Not if I find the murderer first, Emma thought. I’ll deliver his dead body to you, and that had better be good enough.
“First you swear,” said Julian, his blue-green eyes bright and hard. “Say, ‘I swear that when the terms of the bargain are fulfilled, Mark Blackthorn will make his own free choice whether he wishes to be part of the Hunt or return to his life as a Nephilim.’”
Kieran’s mouth tightened. “I swear that when the terms of the bargain are fulfilled, Mark Blackthorn will make his own free choice whether he wishes to be part of the Hunt or return to his life as a Nephilim.”

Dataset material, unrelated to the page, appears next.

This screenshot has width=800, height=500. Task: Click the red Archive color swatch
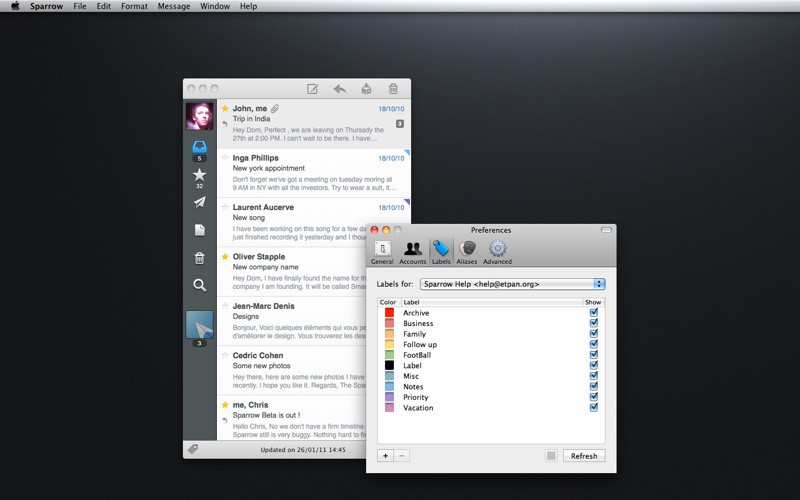tap(389, 313)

Mark was expressionless, unmoving as he had been all this time, as if they weren’t discussing him but someone else. He looked as if he were seeing through the walls of the Sanctuary, seeing the distant ocean perhaps, or a place even farther away than that.

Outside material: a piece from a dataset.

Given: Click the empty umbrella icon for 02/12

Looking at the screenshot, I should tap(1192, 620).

“Then I think we have an arrangement,” Julian said.
The two faeries looked at each other, and then Kieran walked over to Mark. He laid his white hands on Mark’s shoulders and said something to him in a guttural language Emma didn’t understand—it was nothing Diana had taught them, not the high, fluting speech of the Court fey or any other magical speech. Mark didn’t move, and Kieran stepped away, looking unsurprised.
“He is yours for now,” he said. “We will leave his steed for him. They have become . . . attached.”
“He won’t be able to use a horse,” Julian said, his voice tight. “Not in Los Angeles.”
Kieran’s smile was full of contempt. “I think you’ll find he can use this one.”
“God!” It was Arthur, crying out. He lurched forward, his hands cradling his head. “It hurts—”
Julian moved to his uncle’s side, reaching to grip his arm, but Arthur threw him off, rising to his feet, his breath uneven. “I must excuse myself,” he said. “My headache. It is unbearable.”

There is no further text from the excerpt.